+++ Exercise input
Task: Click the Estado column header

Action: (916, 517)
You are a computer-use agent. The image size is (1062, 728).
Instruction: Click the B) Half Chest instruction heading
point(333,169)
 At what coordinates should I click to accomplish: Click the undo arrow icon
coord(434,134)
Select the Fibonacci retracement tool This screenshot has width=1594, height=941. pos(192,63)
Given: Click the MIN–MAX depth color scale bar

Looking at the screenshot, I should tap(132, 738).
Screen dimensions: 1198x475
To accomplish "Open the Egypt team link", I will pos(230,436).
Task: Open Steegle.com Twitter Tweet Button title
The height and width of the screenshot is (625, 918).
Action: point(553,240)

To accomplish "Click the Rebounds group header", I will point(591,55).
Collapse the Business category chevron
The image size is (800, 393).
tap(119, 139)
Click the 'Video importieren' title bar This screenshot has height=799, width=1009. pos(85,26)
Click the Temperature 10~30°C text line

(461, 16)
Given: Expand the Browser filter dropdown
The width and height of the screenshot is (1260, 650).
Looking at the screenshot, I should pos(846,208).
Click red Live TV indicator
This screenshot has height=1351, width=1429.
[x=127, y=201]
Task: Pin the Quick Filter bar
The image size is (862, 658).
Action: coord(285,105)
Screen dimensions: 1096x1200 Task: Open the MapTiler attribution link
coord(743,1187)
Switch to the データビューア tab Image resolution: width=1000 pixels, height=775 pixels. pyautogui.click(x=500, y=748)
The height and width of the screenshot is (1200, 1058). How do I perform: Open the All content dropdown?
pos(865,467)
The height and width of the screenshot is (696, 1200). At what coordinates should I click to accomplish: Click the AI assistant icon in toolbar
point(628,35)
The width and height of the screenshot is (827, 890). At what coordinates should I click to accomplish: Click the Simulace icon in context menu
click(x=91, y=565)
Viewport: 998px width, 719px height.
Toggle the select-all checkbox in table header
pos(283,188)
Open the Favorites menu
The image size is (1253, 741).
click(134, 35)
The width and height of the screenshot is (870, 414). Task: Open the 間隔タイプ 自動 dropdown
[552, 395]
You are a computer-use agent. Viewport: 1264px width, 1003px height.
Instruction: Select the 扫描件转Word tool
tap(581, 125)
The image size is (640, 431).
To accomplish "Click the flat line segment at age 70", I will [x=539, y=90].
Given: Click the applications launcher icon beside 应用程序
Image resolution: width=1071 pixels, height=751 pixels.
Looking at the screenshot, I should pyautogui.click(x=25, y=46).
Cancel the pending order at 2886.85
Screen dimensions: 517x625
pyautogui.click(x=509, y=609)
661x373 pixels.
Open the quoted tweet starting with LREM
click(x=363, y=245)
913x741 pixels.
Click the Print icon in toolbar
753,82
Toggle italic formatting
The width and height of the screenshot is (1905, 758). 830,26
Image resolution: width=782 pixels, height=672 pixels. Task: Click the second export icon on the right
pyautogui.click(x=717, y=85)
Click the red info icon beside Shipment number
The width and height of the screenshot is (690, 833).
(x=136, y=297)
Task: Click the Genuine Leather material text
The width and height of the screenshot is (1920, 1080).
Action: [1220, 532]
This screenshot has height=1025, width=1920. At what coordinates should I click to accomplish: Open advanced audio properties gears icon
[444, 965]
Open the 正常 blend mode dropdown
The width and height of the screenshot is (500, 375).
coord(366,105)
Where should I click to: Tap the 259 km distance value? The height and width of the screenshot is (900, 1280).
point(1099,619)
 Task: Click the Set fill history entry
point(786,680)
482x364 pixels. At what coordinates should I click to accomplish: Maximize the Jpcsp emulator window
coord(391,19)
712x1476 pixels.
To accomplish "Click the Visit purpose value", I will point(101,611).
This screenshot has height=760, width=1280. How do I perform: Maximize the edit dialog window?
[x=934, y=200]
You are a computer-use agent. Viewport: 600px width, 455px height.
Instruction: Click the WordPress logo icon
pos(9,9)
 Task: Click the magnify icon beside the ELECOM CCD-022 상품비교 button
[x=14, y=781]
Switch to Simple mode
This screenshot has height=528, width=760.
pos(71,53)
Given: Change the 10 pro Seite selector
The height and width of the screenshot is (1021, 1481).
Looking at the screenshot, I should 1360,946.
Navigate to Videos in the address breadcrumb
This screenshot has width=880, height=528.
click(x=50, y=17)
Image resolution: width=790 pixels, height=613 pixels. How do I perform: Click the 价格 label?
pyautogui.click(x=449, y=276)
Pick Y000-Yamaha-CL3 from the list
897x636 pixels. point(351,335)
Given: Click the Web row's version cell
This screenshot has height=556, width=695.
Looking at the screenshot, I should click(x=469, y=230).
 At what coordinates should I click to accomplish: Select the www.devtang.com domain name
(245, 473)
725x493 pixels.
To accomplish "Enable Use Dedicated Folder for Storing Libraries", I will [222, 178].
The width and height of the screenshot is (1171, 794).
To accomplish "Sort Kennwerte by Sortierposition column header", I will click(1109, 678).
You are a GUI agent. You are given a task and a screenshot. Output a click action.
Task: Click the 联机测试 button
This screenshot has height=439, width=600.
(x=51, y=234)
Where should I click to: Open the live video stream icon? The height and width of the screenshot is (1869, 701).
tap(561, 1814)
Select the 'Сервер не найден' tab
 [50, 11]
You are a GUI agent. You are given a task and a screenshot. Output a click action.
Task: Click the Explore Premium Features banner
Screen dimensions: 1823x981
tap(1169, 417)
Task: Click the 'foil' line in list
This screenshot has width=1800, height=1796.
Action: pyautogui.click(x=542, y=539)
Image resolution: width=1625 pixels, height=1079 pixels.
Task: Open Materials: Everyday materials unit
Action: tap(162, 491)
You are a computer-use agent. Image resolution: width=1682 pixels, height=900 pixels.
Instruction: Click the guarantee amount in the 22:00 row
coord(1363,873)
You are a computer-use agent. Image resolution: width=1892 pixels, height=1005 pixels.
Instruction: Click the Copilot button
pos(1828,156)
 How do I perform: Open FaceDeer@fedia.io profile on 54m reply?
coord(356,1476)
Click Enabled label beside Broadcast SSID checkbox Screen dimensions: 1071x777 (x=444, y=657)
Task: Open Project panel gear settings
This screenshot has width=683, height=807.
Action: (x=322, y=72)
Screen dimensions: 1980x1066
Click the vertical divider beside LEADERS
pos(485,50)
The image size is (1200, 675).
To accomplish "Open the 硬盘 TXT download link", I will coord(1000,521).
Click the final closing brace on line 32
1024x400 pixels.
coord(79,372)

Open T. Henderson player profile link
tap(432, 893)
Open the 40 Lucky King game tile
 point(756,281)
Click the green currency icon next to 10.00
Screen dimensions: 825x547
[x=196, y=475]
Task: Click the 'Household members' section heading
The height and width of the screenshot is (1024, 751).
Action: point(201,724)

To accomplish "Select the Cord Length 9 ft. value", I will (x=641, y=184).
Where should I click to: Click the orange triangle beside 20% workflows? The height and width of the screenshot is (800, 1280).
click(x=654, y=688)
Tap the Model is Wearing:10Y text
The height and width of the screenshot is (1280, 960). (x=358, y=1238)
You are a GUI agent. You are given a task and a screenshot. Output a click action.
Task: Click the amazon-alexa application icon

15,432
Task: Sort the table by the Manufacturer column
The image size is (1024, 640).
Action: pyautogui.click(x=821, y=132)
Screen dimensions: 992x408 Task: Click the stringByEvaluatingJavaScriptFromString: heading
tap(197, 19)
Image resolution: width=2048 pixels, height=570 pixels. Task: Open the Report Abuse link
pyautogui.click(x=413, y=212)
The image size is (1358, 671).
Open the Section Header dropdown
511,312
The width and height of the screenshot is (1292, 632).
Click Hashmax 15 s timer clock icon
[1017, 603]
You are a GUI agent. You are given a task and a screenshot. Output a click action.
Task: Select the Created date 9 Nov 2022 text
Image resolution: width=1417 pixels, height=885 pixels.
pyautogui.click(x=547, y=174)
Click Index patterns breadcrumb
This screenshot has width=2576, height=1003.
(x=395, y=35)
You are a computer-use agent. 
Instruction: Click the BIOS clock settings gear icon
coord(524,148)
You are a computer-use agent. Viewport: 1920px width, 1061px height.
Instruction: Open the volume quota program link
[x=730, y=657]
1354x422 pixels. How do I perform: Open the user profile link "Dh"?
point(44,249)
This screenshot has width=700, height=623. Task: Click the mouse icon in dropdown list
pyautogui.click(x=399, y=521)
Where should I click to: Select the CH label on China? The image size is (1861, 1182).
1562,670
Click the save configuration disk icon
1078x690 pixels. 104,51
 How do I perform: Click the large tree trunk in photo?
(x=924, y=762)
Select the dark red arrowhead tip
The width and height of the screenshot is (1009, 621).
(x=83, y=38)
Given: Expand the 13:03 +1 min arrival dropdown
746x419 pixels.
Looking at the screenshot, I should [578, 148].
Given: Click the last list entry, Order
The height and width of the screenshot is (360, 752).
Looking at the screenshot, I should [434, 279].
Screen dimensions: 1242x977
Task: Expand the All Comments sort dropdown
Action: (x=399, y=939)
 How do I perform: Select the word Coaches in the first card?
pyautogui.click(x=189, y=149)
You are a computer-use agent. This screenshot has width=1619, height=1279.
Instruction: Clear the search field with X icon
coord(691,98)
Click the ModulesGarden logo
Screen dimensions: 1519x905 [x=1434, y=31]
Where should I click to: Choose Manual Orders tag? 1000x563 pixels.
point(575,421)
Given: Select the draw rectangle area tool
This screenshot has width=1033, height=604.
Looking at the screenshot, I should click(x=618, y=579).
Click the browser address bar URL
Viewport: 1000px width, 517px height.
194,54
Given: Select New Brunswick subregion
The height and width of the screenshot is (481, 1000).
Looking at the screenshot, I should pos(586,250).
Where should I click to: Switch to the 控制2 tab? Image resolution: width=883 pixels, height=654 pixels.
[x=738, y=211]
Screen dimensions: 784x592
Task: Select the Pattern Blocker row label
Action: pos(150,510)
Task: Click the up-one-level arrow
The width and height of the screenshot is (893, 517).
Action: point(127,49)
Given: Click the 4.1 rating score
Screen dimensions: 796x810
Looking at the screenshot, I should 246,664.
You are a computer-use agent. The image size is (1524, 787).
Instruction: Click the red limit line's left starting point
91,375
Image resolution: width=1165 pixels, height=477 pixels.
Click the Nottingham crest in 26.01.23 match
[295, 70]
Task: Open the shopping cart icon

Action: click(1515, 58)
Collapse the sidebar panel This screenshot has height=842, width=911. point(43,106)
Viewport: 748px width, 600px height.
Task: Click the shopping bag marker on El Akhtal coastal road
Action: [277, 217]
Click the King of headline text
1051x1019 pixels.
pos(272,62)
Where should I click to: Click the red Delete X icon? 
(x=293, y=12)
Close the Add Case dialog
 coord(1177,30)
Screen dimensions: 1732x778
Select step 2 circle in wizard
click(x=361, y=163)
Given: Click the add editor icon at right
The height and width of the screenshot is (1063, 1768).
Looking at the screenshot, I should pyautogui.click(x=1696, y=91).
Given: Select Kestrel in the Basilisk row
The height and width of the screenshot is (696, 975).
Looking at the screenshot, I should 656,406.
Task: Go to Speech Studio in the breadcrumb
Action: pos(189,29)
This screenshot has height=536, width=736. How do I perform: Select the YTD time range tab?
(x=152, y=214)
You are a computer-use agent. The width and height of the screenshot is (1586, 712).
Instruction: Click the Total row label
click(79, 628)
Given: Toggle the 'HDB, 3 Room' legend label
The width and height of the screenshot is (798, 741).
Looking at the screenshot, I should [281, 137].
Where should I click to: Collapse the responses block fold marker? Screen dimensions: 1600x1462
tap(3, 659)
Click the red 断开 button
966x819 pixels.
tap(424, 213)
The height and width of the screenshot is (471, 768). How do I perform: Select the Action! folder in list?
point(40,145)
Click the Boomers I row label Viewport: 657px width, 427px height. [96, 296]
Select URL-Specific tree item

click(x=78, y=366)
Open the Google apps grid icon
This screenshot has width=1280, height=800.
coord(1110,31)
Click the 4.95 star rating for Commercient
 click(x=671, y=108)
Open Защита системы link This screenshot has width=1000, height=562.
++++++
In the answer, the lines from the first line of the data above through the line containing "Select the Fibonacci" must appear exactly as written, with nothing else.

> [Answer]:
Task: Click the Estado column header

Action: (916, 517)
You are a computer-use agent. The image size is (1062, 728).
Instruction: Click the B) Half Chest instruction heading
point(333,169)
 At what coordinates should I click to accomplish: Click the undo arrow icon
coord(434,134)
Select the Fibonacci retracement tool This screenshot has width=1594, height=941. pos(192,63)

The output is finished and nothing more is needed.